Memory leaks are hard to detect and can cause serious problems. While a single job task running for a few seconds doesn’t have to care about them, a service running 24 hours a day must be carefully tuned to successfully fulfill its job. Moreover, memory leaks don’t have to be detected straight away; they usually appear as another exception, pointing you to problems in a different area. Let’s look at one example of a memory leak and how it showed up.

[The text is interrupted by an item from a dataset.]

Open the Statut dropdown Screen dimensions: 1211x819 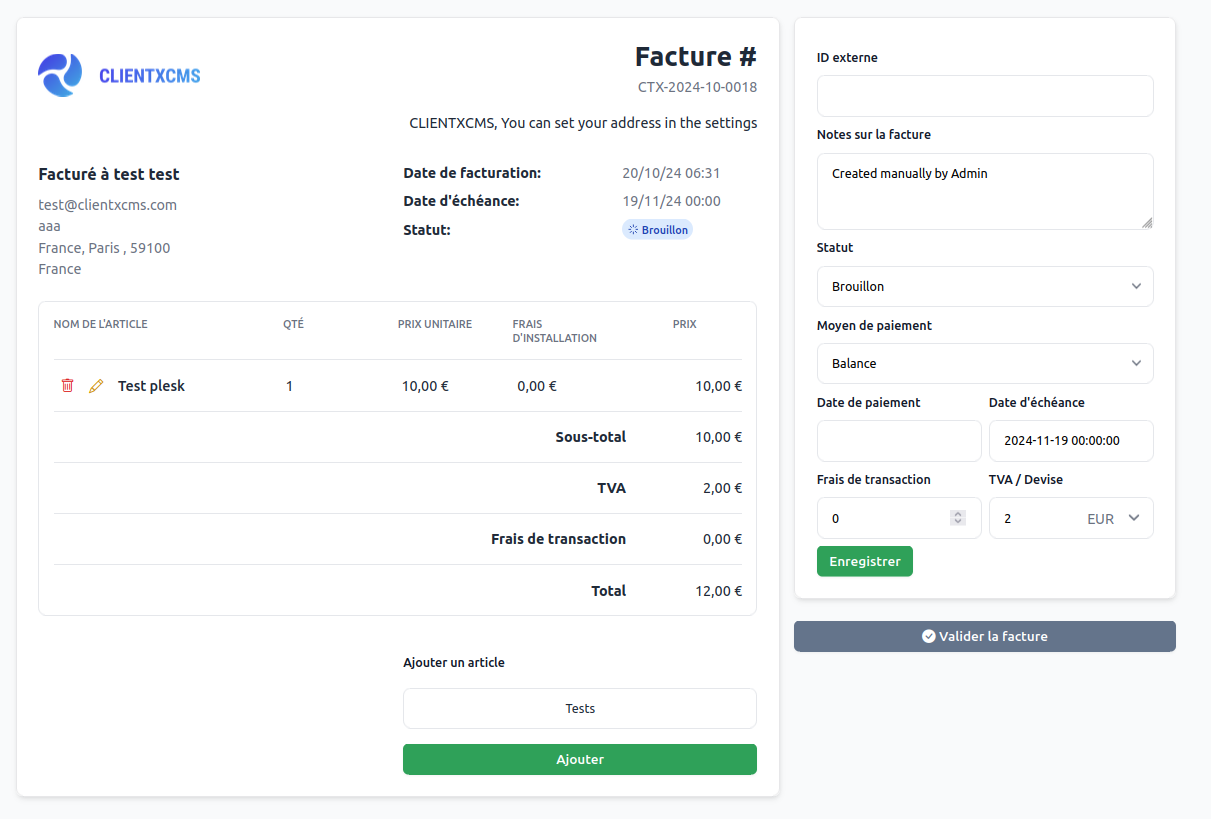pyautogui.click(x=984, y=286)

A good Service Fabric service propagates the CancellationToken to every possible awaitable call (why? read my previous article). Keeping this in mind, I consistently wrote code like this:

using (var conn = new SqlConnection("...")) {
    await conn.OpenAsync(cancellationToken).ConfigureAwait(false);
    using (var cmd = new SqlCommand("...", conn)) {
        ...
        using (var reader = cmd.ExecuteReaderAsync(cancellationToken)) {
            while (await reader.ReadAsync(cancellationToken)) {
                ...
            }
        }
    }
}

The code looks good, right? Using statements for everything IDisposable, well-established ADO.NET technology with a long history dating back to August 1996. I thought that nothing here could go wrong at all, but I was wrong. The code above contains a memory leak. It is not visible and it doesn’t throw an OutOfMemoryException.

The caught exception was different. It was a Win32Exception with the statement:

A connection was successfully established with the server, but then an error occurred during the pre-login handshake.

Moreover, the rising exceptions weren’t consistent. Sometimes the error message looked like this:

The client was unable to establish a connection because of an error during the connection initialization process before login. Possible causes include the following: the client tried to connect to an unsupported version of SQL Server; the server was too busy to accept new connections; or there was a resource limitation (insufficient memory or maximum allowed connections) on the server.

This message was very helpful because an unsupported version of SQL Server is very unlikely with SQL Database in Azure, and Query Performance Insights shows performance problems more accurately than exceptions in Application Insights. Additionally, the Service Fabric cluster reported something different:

SourceId='System.FabricNode', Property='SecurityApi_CertGetCertificateChain', HealthState='Warning', ConsiderWarningAsError=false, …

I compared the actual code with the latest stable version and found the problem. It is the SqlDataReader.ReadAsync method that contains a memory leak. The underlying bug in this method was already reported prior to my investigation, so my job was much easier. It is fixed in .NET 4.7, which became generally available in May 2017. I cannot say whether this bug also causes my memory leak at this point in time. I just returned to a synchronous call. It is much easier than forcing the underlying Virtual Machine Scale Set with Windows Server 2016 to install the latest .NET Framework (and again after every possible cluster recreation).

The Service Fabric service can be updated in a Monitored mode. It can roll back when the new version fails due to bugs exhibited during big data processing only – typically memory leaks. An unhealthy service does not necessarily mean that the service is raising any exceptions. It also means it is not processing as much data as expected – typically because of memory swapping.